> REQUIRED ACTIONS:
1) In the gardening text, which three plants does the writer say are up now?
2) List the headings of the numbered points in the gardening text.
3) Continue the gardening text after its last sentence.

1. Plant something – I doubt this one needs a lot of explanation.  Obviously, those of us in the Northern Hemisphere are doing a lot of this right now, but it should be a reminder that gardening isn’t “put in the garden on memorial day and that’s it” – most of us can grow over a longer season than we do, and even if you live in an apartment, you can sprout seeds.  So keep on planting!

2. Harvest something - some people are full swing here, but even if you just picked the first dandelion from your yard, it counts if you ate it or saved it.  Don’t forget to include food you forage – whether from wild marginal areas, or even just from the neighbor’s trees that he never harvests (ask, obviously).

3. Preserve something – this starts around now for me, as asparagus, nettles and rhubarb are up.  Canning looks like a big scary project if you have to can a truckload of green beans on a hot day in July.  Dehydrating seems overwhelming if you have to pick the pits out of 4 bushels of plums in a single afternoon when you’d rather be doing something else.  And yes, sometimes everything comes ripe at once, some big jobs can’t be avoided, and you just put on the loud rock and roll and go at it.  But a little at a time is possible, you can be canning corn relish while you are washing up from dinner, or stick the strawberries in the sun to dry on your way out the door.

(Collected data entries)
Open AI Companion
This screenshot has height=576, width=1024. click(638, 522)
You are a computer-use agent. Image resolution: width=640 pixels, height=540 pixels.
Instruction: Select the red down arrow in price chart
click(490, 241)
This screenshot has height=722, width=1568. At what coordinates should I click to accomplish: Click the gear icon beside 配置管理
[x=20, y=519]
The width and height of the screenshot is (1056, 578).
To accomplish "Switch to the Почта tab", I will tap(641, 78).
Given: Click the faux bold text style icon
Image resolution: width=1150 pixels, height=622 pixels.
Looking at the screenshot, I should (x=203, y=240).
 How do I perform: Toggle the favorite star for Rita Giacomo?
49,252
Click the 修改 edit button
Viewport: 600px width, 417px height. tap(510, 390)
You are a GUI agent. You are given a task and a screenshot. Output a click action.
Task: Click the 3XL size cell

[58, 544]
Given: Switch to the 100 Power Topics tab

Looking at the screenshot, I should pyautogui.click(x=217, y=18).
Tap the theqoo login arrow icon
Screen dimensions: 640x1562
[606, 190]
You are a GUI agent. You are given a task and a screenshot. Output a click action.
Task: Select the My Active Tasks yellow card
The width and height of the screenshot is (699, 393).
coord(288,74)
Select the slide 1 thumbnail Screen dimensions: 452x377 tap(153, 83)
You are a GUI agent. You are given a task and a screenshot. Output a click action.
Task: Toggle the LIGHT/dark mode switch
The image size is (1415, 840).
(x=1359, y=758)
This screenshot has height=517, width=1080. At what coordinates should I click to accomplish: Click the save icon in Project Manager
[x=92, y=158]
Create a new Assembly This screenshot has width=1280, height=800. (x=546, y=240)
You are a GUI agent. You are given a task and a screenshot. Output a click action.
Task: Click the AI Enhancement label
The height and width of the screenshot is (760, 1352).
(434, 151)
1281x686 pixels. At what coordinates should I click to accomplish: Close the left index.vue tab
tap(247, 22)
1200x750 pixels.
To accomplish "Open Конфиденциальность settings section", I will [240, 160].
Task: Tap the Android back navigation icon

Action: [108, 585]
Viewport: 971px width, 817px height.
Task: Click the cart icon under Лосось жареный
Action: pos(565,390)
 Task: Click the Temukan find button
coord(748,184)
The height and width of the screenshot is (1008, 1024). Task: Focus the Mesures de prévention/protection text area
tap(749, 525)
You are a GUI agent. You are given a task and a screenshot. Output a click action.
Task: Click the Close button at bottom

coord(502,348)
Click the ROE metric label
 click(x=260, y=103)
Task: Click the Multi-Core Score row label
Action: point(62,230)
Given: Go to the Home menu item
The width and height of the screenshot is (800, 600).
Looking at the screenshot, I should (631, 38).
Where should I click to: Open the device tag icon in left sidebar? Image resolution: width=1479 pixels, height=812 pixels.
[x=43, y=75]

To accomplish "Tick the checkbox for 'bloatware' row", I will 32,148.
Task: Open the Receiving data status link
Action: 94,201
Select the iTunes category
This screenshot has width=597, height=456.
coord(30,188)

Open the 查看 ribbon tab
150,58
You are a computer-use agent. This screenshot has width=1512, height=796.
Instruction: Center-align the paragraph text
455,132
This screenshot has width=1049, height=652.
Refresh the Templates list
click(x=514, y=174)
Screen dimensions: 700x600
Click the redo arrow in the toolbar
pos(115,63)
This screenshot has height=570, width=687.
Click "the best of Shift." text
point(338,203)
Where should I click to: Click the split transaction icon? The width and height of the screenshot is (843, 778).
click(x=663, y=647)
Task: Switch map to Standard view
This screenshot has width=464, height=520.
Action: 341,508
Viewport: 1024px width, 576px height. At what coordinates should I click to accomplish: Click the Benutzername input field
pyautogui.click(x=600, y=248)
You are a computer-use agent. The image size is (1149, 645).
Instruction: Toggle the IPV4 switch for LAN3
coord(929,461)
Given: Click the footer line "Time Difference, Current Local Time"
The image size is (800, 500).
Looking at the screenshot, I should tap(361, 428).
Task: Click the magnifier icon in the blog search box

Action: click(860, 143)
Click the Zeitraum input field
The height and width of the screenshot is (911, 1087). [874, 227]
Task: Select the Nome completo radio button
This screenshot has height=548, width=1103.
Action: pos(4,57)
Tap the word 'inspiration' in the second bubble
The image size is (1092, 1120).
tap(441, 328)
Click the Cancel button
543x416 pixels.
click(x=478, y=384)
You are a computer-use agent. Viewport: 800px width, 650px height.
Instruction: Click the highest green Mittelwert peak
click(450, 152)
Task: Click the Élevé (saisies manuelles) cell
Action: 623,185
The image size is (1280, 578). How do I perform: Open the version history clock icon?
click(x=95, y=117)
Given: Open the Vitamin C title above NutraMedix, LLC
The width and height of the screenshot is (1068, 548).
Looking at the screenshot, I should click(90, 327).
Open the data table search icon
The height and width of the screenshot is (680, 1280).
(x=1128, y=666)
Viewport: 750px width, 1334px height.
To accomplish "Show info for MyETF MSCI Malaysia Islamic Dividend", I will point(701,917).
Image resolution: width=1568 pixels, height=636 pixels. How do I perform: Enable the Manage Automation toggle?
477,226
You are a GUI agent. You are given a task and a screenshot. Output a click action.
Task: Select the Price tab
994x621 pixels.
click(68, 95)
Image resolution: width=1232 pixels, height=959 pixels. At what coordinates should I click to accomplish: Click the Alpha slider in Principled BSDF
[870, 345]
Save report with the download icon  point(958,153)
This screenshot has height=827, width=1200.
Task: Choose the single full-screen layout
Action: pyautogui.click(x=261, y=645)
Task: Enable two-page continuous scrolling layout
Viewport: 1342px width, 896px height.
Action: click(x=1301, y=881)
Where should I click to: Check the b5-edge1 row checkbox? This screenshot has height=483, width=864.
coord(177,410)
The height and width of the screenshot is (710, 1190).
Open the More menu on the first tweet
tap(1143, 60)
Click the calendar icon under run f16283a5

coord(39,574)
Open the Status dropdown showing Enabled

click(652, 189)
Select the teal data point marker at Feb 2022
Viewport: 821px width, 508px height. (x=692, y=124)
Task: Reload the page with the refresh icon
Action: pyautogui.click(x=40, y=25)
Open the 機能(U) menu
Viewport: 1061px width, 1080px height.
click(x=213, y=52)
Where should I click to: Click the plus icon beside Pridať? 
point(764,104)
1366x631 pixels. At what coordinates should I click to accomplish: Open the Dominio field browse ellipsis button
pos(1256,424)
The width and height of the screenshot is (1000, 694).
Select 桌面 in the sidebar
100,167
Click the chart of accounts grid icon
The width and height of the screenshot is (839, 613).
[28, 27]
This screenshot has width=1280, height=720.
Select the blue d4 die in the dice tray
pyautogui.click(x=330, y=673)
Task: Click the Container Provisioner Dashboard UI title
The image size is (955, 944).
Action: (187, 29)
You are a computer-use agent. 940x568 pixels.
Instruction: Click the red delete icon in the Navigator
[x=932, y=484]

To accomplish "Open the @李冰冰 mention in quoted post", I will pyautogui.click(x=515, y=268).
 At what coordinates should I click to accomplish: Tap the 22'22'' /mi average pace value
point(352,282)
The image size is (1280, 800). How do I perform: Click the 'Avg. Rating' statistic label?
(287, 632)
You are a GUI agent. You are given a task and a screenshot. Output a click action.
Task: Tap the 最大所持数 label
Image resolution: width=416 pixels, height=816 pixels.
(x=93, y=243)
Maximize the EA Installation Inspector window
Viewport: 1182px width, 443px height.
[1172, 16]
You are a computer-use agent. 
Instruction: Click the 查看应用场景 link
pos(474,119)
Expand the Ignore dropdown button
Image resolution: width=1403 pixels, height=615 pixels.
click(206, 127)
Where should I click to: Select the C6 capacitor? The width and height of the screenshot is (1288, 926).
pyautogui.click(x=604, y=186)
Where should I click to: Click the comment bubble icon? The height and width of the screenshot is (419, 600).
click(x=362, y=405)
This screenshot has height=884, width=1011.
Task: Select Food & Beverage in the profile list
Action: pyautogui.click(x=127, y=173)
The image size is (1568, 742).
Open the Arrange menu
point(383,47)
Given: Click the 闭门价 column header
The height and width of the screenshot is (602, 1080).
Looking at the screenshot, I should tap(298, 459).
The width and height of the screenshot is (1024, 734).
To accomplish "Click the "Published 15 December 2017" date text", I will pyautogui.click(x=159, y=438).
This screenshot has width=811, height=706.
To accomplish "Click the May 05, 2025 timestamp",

> WRITTEN ANSWERS:
1) Asparagus, nettles and rhubarb.

2)
Plant something
Harvest something
Preserve something

3)
4. Reduce waste – This category covers both the old “Reduce Waste” and “Manage Reserves” group.  Once you’ve got food, whether purchased or home preserved, you have to keep an eye on it.  In this category goes making sure you use what you buy or grow, cutting down on garbage production by minimizing packaging and purchasing, composting, reducing community waste by composting or feeding scraps to your animals, and taking care of your food storage – everything from keeping records and writing dates on jars to checking the apples and making sauce when they start getting soft.  BTW, reduce waste also refers to money and energy – stretching out your trips to the store and not “spending” gas on your food, cutting your grocery budget and reducing cooking energy.

5. Preparation and Storage – This is the category where you report the stuff you’ve done to get ready that isn’t growing/storing/preserving food.  That means the food you buy for storage, the things you build, scavenge, rescue and repair that get you further down the path.  Did you get a good deal at goodwill? Scavenge some cinder blocks for your raised bed building project? Find a grain mill on Craigslist? Buy some more rice and put it away?  Inventory the medicine cabinet? Pick up a new book that will be helpful?  Tell us!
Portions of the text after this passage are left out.